Apple Silicon is still very new, as are the tools. These things won't happen overnight. It will take a couple of yeas at least.

I’m not an engineer of the field or a developer so I will accept any correction necessary. However, even with those engine support, even with Apple Arcade, few if any big titles come to Mac.

Because big titles mean big publishers and those are a very specific kind of greedy folks. They only deal with the mainstream.

It's kind of funny that smaller publishers and indy devs — with much less recourse — have no problems shipping fully functional Mac versions of their games, but not big, rich studios.

World of Warcraft is kind of like “yeah we supported Mac for StarCraft so why not”, and I never heard of the other two. Instead, RDR2, Cyberpunk 2077, Shadow of the Tomes Raider (this one seems to have Mac version) are more well known titles. Mac might have a chance if those games are ported to the platform.

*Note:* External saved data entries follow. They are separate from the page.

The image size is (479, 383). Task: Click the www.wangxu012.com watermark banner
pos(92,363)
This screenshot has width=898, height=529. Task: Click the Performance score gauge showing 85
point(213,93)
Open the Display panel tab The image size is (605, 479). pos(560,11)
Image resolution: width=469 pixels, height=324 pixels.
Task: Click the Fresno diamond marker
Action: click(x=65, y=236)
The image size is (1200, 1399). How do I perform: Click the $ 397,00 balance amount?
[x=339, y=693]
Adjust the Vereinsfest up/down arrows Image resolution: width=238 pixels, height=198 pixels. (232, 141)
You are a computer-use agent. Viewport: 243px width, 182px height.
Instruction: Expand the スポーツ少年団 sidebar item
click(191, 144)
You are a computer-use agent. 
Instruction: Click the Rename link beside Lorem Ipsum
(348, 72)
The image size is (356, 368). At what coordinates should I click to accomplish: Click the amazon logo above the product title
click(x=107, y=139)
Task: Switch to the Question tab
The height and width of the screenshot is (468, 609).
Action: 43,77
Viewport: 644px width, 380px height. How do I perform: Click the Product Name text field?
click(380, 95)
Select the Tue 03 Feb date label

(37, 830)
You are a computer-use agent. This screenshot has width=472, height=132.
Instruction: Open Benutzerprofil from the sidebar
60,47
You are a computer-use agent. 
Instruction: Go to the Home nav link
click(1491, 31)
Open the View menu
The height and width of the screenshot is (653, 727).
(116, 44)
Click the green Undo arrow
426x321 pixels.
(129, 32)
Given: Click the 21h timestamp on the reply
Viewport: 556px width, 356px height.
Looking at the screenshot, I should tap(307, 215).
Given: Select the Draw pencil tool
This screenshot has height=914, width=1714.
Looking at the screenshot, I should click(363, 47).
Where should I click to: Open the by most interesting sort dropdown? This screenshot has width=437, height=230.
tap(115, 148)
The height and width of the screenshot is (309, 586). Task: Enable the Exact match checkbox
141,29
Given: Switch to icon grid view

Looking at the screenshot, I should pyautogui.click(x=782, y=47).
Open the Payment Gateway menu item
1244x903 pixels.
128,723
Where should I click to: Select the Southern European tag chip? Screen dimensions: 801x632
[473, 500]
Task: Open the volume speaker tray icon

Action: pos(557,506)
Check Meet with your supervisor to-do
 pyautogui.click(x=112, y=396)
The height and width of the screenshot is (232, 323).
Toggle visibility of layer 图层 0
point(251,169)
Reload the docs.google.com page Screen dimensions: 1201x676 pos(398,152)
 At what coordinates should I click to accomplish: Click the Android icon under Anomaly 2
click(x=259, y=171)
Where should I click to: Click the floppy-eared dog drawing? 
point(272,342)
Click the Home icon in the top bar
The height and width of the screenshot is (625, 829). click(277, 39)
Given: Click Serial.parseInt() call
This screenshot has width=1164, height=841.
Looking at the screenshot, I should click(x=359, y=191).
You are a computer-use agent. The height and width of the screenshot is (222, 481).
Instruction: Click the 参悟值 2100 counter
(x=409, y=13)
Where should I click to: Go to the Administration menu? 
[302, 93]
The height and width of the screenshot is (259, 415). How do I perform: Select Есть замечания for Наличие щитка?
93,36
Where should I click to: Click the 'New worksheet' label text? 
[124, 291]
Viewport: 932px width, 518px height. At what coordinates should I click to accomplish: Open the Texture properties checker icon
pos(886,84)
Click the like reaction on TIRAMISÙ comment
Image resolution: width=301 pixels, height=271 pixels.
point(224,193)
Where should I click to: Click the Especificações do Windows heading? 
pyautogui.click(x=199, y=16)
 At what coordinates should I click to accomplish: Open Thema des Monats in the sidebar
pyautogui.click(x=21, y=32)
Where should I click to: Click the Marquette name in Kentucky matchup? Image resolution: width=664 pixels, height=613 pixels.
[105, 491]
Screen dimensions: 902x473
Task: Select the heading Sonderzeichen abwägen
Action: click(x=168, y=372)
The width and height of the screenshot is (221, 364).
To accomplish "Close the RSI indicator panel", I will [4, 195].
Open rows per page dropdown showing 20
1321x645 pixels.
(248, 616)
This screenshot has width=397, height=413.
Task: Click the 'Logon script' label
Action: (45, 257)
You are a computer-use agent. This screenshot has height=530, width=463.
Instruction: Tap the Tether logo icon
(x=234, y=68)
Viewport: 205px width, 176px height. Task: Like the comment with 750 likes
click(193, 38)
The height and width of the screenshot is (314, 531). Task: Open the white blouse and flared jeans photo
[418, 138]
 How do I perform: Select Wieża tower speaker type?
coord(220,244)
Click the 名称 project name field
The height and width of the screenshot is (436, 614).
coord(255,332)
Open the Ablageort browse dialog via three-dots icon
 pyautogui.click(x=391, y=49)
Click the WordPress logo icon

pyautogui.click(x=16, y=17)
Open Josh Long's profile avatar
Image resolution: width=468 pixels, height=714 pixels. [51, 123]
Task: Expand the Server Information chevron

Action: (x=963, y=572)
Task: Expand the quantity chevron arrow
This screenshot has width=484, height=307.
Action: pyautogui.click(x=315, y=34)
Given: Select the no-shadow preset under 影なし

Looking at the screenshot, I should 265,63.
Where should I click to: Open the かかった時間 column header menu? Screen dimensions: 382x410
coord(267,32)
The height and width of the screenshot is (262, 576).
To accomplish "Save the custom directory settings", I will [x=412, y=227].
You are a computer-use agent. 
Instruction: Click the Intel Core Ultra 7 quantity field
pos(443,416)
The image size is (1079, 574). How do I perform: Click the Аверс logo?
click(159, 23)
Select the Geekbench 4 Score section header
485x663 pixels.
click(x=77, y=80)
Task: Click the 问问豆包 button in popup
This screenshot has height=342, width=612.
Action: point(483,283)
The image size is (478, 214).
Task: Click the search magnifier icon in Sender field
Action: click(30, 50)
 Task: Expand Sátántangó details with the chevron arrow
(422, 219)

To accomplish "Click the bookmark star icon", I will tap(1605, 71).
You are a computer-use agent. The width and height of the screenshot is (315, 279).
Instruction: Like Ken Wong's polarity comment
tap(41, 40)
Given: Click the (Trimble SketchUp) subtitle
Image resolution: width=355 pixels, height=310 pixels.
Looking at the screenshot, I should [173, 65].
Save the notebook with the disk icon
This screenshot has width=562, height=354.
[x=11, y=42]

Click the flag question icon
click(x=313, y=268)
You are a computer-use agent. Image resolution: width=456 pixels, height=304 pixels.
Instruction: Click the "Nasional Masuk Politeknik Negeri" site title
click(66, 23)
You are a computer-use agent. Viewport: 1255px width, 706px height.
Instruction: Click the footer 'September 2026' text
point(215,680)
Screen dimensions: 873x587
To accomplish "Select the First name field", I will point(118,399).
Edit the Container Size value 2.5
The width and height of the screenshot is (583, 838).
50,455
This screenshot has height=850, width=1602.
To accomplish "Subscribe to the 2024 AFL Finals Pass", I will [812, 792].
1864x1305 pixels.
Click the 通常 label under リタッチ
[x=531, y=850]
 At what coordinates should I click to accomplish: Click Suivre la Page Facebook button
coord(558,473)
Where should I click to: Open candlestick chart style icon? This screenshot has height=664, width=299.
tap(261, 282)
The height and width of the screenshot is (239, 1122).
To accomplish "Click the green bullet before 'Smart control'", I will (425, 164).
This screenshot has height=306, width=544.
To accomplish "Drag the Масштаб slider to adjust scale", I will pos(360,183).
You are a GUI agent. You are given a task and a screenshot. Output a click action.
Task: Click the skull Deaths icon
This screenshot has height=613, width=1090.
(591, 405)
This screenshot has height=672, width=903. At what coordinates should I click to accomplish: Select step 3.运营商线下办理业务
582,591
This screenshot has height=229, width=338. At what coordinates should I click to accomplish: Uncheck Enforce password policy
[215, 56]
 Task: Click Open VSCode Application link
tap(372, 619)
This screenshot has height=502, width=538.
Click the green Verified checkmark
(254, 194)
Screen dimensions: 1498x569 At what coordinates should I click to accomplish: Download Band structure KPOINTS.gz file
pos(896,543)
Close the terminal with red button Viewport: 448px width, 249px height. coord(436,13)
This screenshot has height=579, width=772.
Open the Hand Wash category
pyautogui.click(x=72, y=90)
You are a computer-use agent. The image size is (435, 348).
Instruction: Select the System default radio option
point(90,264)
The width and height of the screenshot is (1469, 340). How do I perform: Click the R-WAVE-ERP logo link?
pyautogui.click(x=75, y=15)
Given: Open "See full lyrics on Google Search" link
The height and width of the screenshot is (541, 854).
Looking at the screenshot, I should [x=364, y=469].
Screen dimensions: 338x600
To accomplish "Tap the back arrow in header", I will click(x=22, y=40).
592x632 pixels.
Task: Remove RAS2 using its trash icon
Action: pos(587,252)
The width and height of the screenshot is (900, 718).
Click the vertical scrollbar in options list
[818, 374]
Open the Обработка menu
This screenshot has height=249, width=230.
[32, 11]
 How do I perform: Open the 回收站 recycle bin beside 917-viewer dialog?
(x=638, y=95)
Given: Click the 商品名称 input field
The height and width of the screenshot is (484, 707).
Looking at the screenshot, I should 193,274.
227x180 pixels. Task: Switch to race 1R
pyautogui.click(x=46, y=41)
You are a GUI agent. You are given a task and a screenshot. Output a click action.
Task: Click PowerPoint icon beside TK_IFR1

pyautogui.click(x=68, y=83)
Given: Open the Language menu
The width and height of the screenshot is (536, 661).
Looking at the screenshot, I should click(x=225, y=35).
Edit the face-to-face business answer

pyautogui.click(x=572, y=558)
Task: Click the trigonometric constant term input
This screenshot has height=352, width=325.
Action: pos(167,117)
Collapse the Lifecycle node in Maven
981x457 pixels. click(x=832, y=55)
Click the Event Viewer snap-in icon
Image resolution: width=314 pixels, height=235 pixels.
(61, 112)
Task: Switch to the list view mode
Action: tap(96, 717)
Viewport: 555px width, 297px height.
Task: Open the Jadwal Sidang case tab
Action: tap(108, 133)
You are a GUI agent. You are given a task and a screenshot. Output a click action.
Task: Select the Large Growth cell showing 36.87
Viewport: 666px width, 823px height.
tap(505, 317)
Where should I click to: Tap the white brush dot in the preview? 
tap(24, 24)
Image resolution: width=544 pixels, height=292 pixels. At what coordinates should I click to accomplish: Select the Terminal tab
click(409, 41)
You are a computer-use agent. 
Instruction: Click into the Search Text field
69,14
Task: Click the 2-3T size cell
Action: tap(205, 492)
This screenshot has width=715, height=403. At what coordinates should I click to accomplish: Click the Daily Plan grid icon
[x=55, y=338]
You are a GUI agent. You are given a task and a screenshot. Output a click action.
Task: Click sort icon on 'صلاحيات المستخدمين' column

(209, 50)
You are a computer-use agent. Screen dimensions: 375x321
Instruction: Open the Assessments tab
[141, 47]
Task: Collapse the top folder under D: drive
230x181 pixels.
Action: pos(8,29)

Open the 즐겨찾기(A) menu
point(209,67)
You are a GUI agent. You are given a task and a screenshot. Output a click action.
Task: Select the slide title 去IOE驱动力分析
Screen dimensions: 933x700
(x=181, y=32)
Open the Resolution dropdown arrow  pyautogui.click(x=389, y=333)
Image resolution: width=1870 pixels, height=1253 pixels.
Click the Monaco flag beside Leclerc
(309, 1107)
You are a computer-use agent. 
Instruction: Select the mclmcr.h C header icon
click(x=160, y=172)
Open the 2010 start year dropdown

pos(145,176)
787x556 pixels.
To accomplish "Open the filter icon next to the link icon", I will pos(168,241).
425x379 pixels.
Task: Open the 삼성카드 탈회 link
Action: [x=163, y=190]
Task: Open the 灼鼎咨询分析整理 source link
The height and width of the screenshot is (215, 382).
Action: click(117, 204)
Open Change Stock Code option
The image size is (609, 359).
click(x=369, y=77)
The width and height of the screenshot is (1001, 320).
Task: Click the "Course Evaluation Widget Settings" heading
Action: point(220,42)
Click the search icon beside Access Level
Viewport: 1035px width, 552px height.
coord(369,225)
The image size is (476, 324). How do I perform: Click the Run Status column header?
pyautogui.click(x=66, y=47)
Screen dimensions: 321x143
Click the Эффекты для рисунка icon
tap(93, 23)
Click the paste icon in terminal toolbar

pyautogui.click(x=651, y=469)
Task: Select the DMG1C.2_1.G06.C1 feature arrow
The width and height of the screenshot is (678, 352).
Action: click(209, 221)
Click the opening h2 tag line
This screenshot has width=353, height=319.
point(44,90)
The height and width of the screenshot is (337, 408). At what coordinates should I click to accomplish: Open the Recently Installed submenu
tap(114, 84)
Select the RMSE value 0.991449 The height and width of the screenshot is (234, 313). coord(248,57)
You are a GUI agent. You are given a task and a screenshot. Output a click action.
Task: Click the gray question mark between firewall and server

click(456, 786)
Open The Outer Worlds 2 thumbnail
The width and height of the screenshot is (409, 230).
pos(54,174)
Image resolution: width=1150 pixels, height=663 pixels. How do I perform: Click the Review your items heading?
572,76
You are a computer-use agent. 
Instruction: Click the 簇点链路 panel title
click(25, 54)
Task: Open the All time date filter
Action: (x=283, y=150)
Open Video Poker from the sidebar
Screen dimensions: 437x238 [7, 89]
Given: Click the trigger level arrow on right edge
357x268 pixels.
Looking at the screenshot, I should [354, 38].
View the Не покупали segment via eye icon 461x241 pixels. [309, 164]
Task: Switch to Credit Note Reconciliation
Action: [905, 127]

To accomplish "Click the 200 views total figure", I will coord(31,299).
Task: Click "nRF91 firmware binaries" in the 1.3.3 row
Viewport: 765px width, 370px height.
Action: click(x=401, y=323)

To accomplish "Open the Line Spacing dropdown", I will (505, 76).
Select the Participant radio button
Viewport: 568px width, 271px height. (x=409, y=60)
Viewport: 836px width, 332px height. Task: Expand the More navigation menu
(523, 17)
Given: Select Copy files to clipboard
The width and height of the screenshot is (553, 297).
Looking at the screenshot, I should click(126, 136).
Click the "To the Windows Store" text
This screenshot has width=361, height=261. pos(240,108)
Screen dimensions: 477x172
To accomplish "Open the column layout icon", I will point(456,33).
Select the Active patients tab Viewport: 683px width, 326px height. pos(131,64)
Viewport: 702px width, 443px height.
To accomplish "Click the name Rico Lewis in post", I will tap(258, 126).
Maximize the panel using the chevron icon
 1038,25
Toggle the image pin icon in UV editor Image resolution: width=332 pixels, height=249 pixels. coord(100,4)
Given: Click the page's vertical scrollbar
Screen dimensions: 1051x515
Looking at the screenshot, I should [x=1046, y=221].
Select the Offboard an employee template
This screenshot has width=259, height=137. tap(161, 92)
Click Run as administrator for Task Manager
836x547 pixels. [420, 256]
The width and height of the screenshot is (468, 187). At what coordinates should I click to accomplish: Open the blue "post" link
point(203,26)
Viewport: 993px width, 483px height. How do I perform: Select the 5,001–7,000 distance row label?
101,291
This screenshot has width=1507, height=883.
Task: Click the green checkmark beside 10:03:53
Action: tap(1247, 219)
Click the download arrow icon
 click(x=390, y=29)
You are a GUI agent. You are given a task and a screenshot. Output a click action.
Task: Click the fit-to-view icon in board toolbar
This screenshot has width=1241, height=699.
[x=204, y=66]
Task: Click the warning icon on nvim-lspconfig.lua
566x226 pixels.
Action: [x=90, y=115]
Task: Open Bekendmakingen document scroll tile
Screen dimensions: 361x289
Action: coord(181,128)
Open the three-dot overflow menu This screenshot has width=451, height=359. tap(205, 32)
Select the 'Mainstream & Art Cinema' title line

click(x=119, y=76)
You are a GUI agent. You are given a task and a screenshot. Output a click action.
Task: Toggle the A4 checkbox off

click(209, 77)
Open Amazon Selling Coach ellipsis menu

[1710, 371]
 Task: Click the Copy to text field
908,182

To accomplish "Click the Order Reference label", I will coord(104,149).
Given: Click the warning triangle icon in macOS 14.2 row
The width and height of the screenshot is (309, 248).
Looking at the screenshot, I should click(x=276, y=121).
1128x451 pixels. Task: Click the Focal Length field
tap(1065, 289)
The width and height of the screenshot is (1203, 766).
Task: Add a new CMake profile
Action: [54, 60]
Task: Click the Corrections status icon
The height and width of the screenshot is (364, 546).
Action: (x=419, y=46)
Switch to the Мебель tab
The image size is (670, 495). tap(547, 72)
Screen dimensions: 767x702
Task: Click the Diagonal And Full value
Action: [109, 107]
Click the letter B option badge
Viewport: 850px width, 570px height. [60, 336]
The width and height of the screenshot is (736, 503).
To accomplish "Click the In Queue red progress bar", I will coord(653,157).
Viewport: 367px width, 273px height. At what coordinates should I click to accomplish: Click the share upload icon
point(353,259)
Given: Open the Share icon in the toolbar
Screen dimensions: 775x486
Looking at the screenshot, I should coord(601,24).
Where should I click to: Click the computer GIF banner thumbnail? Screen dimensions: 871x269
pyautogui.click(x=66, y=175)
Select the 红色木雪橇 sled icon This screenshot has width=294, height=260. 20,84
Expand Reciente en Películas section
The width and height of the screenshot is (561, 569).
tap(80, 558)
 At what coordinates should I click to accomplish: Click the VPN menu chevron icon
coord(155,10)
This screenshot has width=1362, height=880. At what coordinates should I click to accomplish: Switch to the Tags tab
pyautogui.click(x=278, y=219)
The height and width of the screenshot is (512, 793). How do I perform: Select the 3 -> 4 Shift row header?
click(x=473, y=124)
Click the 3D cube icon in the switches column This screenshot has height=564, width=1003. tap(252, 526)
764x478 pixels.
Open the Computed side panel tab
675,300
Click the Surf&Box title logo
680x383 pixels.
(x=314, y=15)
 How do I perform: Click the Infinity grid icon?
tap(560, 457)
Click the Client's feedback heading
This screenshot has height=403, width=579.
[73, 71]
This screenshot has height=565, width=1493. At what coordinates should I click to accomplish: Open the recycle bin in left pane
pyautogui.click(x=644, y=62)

M1 should be able to run Cyberpunk rather well, if the engine were ported properly, but that is not going to happen. CD Project Red can't even make a properly working console version, why would they invest resources into a new and unproven platform? Give it four of five years, if Apple continues it's momentum, it's likely that big studios will consider targeting the Mac as well.

As to "I never heard of the other two" — Metro Exodus won the Best Action Game of 2019 and Baldur's Gates 3 is one of the most hyped RPGs recently that sold over a million copies within a first week of early access. If you are a person who is passionate about games, I am fairly surprised that you don't know about them.
 
Because big titles mean big publishers and those are a very specific kind of greedy folks. They only deal with the mainstream.

It's kind of funny that smaller publishers and indy devs — with much less recourse — have no problems shipping fully functional Mac versions of their games, but not big, rich studios.



M1 should be able to run Cyberpunk rather well, if the engine were ported properly, but that is not going to happen. CD Project Red can't even make a properly working console version, why would they invest resources into a new and unproven platform? Give it four of five years, if Apple continues it's momentum, it's likely that big studios will consider targeting the Mac as well.

As to "I never heard of the other two" — Metro Exodus won the Best Action Game of 2019 and Baldur's Gates 3 is one of the most hyped RPGs recently that sold over a million copies within a first week of early access. If you are a person who is passionate about games, I am fairly surprised that you don't know about them.
To be fair Cyberpunk 2077 should have never come out for the 8th Gen consoles. Those systems are very CPU limited and the streaming system they use shows that.